On Thursday, Apple shares fell by 3%, contributing to a decline of more than 5% for the week. However, there was a slight recovery in early trading on Friday. Despite this recent slump, Apple’s stock has risen by almost 38% this year, primarily due to the success of the company’s services such as Apple Pay and iCloud storage.
The news of the iPhone ban was first reported by the Wall Street Journal, which cited anonymous sources. According to these sources, China is instructing officials at central government agencies to refrain from using iPhones or other foreign branded phones. The ban expands on previous restrictions on using iPhones for work purposes. The Financial Times also confirmed the ban, citing six unnamed sources at government institutions and state-owned companies.

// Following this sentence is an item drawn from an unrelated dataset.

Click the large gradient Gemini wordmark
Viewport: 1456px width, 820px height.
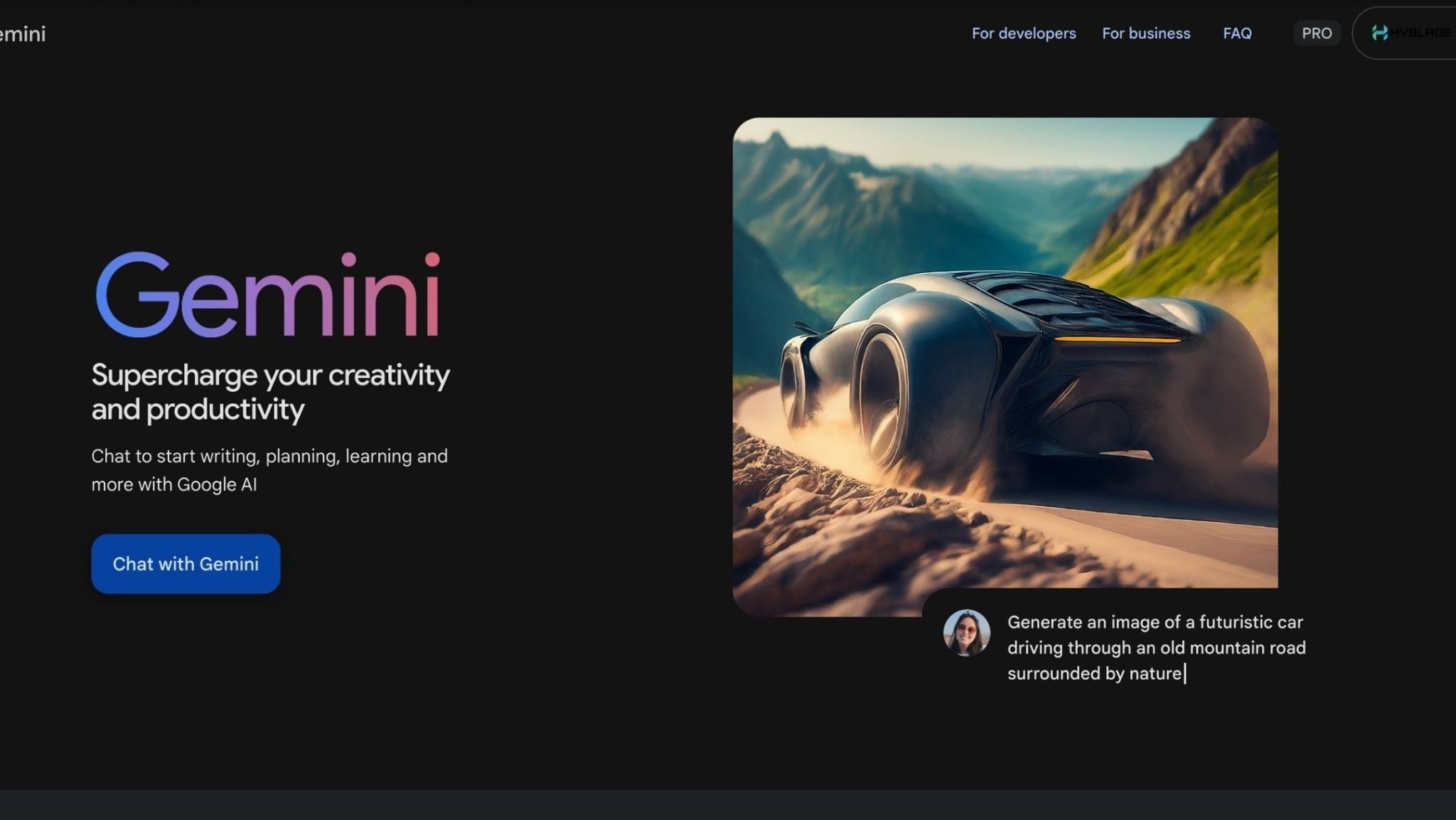(268, 294)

“This ban poses a significant challenge for Apple as China is its largest international market, accounting for about 20% of its revenues,” said Victoria Scholar, head of investment at interactive investor, a U.K. investment platform.

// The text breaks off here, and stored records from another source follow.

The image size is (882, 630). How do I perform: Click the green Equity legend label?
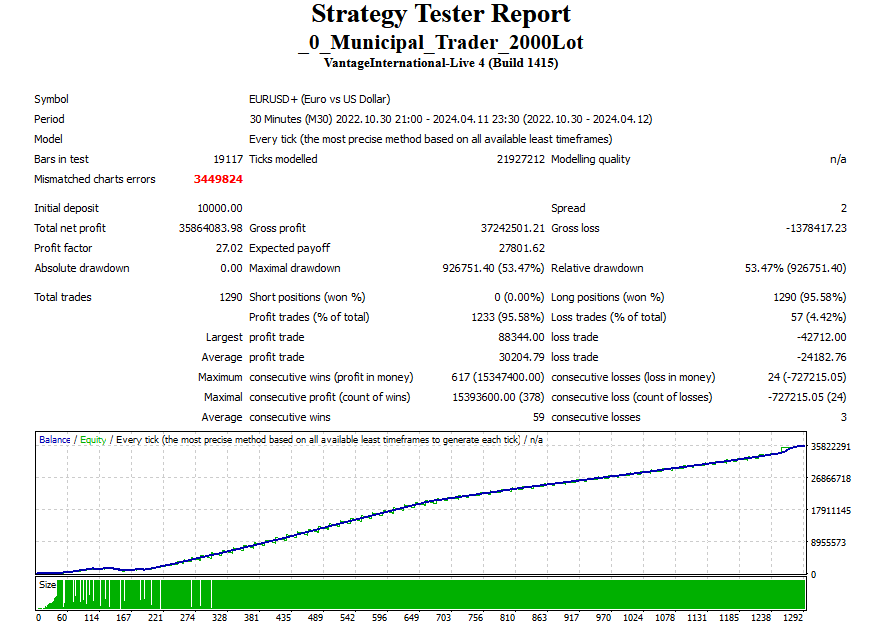point(93,440)
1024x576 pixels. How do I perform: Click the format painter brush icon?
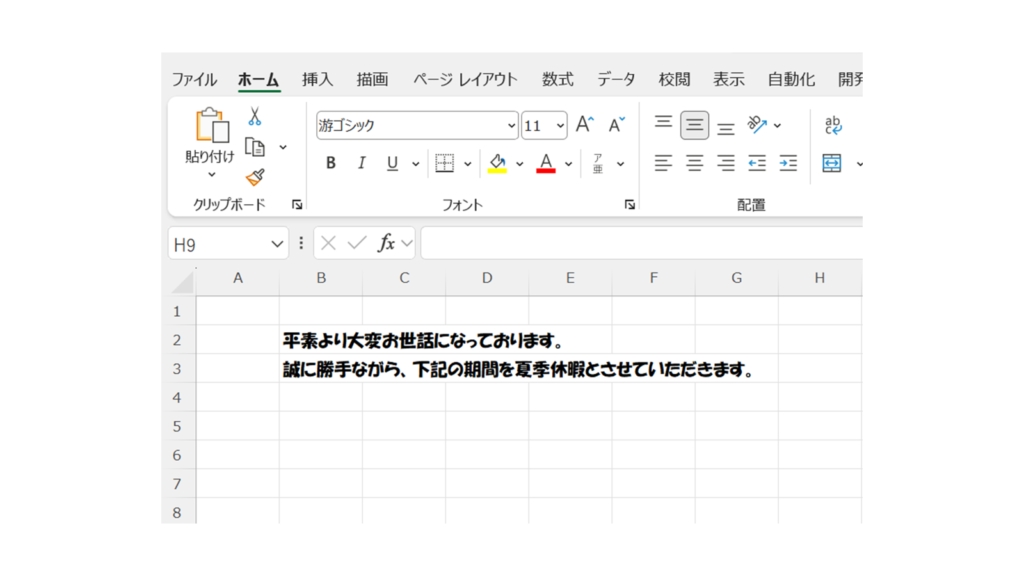point(255,177)
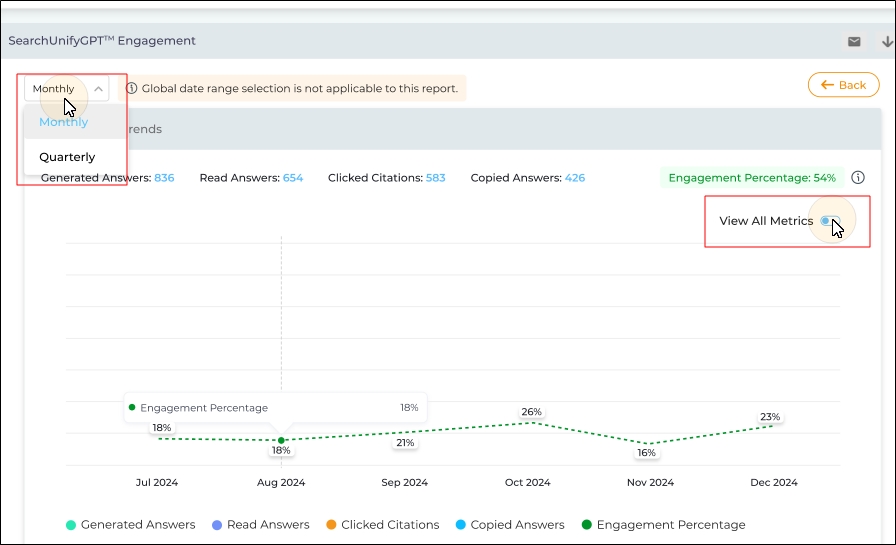
Task: Toggle Copied Answers legend series
Action: [509, 525]
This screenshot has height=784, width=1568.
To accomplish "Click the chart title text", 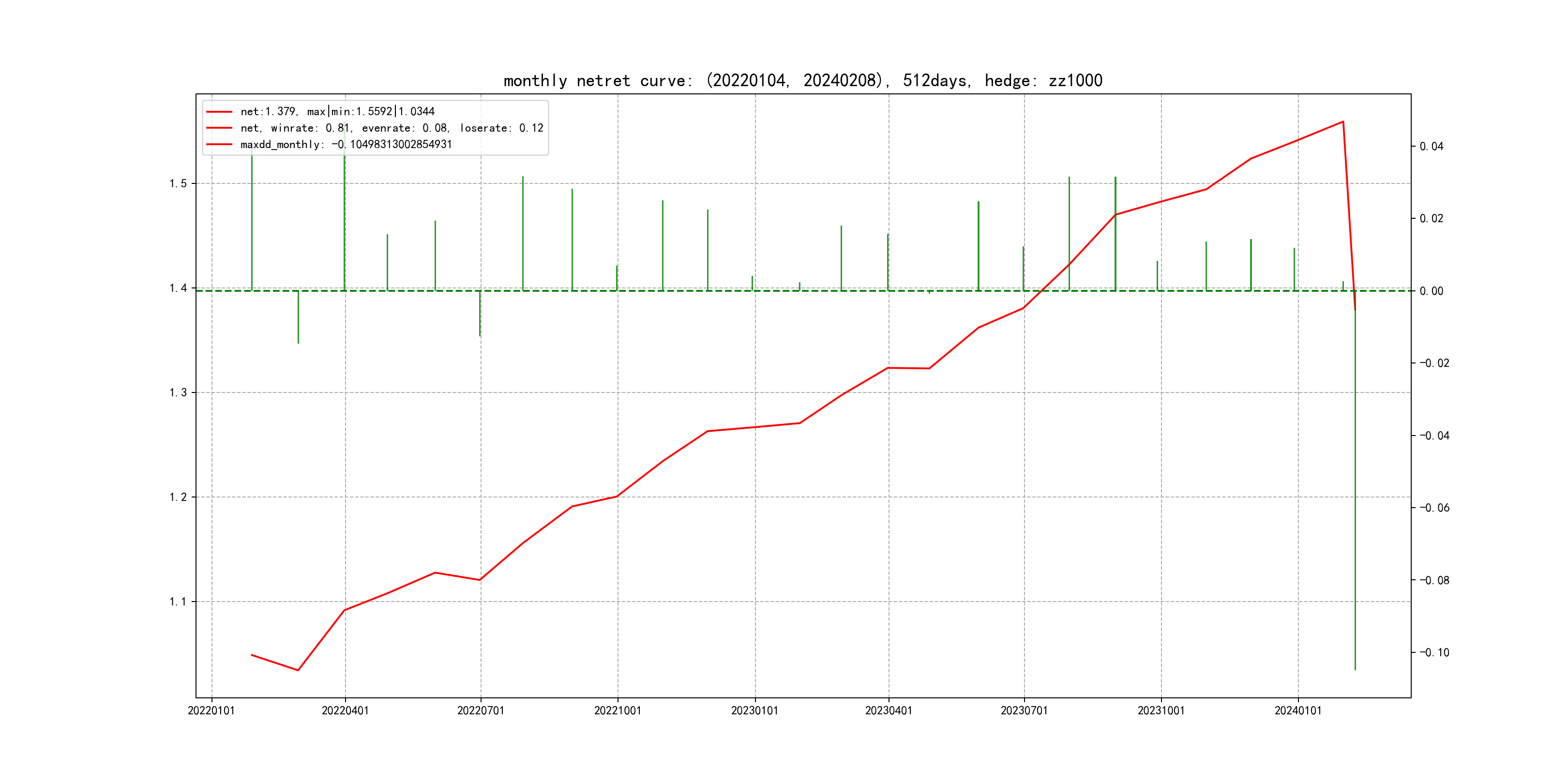I will tap(802, 80).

Apple did not respond to requests for comment regarding the ban.
When Chinese Foreign Ministry spokesperson Mao Ning was asked about the ban at a daily briefing in Beijing, he did not directly address the issue. He only stated that “products and services from any country are welcome to enter the Chinese market as long as they comply with Chinese laws and regulations.”
Growing tensions
Tensions between the U.S. and China have been escalating. In a recent executive order, President Joe Biden imposed restrictions on U.S. high-tech investment in China. This move reflects the intensifying competition between the two largest economies in the world.
White House officials have stated that President Biden will use the annual G20 summit as an opportunity to present a proposition that would increase the lending power of the World Bank and International Monetary Fund by $200 billion. The aim is to emphasize that the U.S. and its allies are superior economic and security partners compared to China.

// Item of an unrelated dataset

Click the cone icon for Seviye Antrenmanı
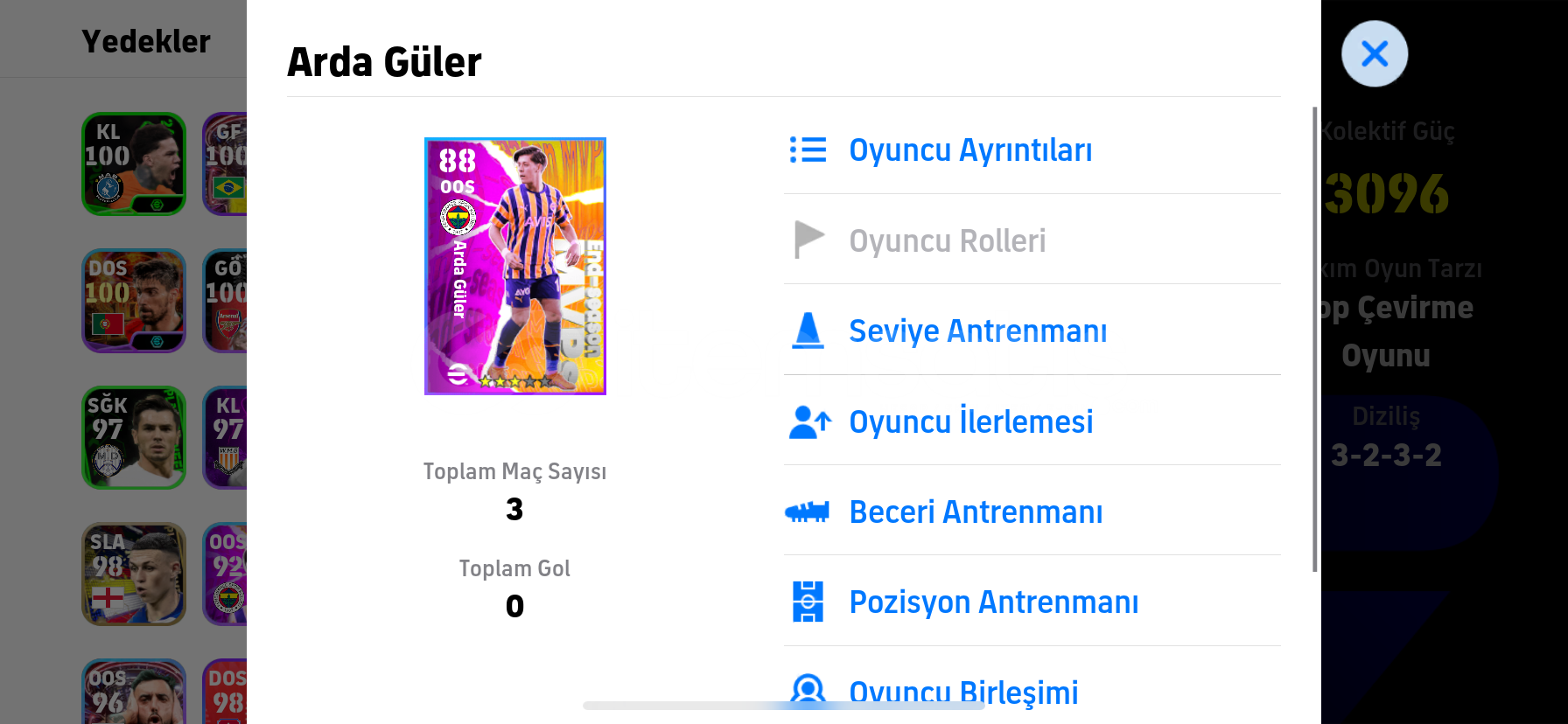The height and width of the screenshot is (724, 1568). tap(808, 331)
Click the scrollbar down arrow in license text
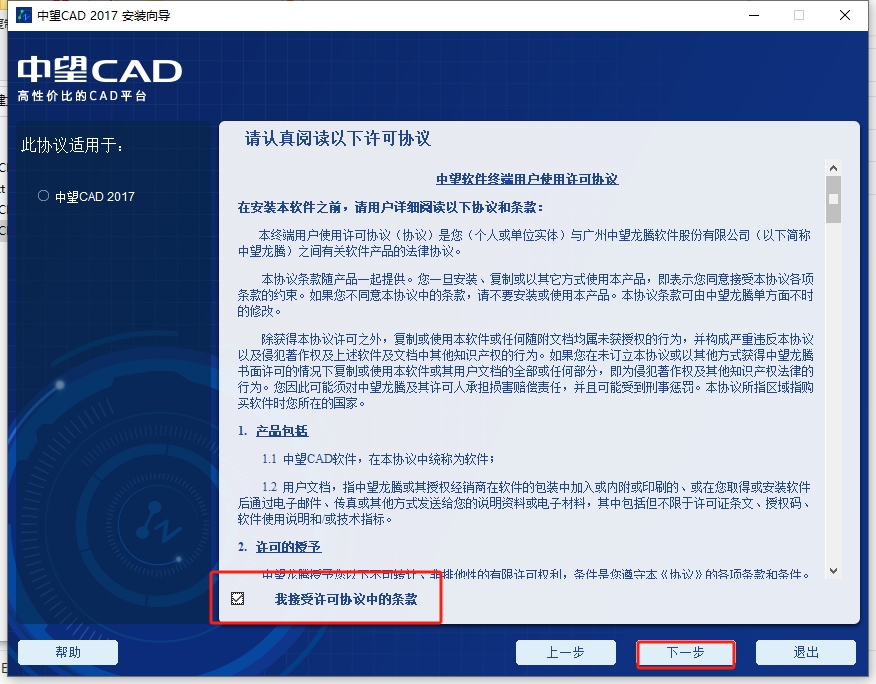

The reported ban on the iPhone comes at an inopportune time for Apple, as the company is preparing for its latest product launch on September 12th. During this event, it is expected that Apple will unveil its latest smartphone, the iPhone 15.
A teaser for the livestream of the event, named “Wonderlust,” has been released on YouTube, providing no specific details. Rumors are circulating that significant changes are in store for the iPhone, including a switch from Apple’s Lightning connector to the USB-C plug. Competitors have already started adopting this plug, partly in response to a European Union mandate.
Despite the iPhone restrictions imposed by China, some analysts believe that the impact on Apple’s sales will be minimal. Wedbush analyst Dan Ives stated that Apple’s share of the smartphone market in China has increased significantly in the past 18 months. He estimates that the ban on government employees using iPhones would only result in a reduction of approximately 500,000 iPhone sales in China. This is a fraction of the 45 million phones that Wedbush expects Apple to sell in China over the next year.
Faster Huawei phone
In addition to the iPhone ban, Apple is also facing competition from Chinese tech giant Huawei. Huawei recently released its latest flagship smartphone, the Mate 60 Pro. The phone reportedly offers comparable power and speed to the iPhone and has been selling rapidly in China. Concerns have been raised that China has found ways to circumvent U.S. restrictions on Huawei, allowing it to acquire high-tech components that were previously limited. Analysts from Capital Economics believe that this indicates progress on China’s part in overcoming export controls imposed by the U.S.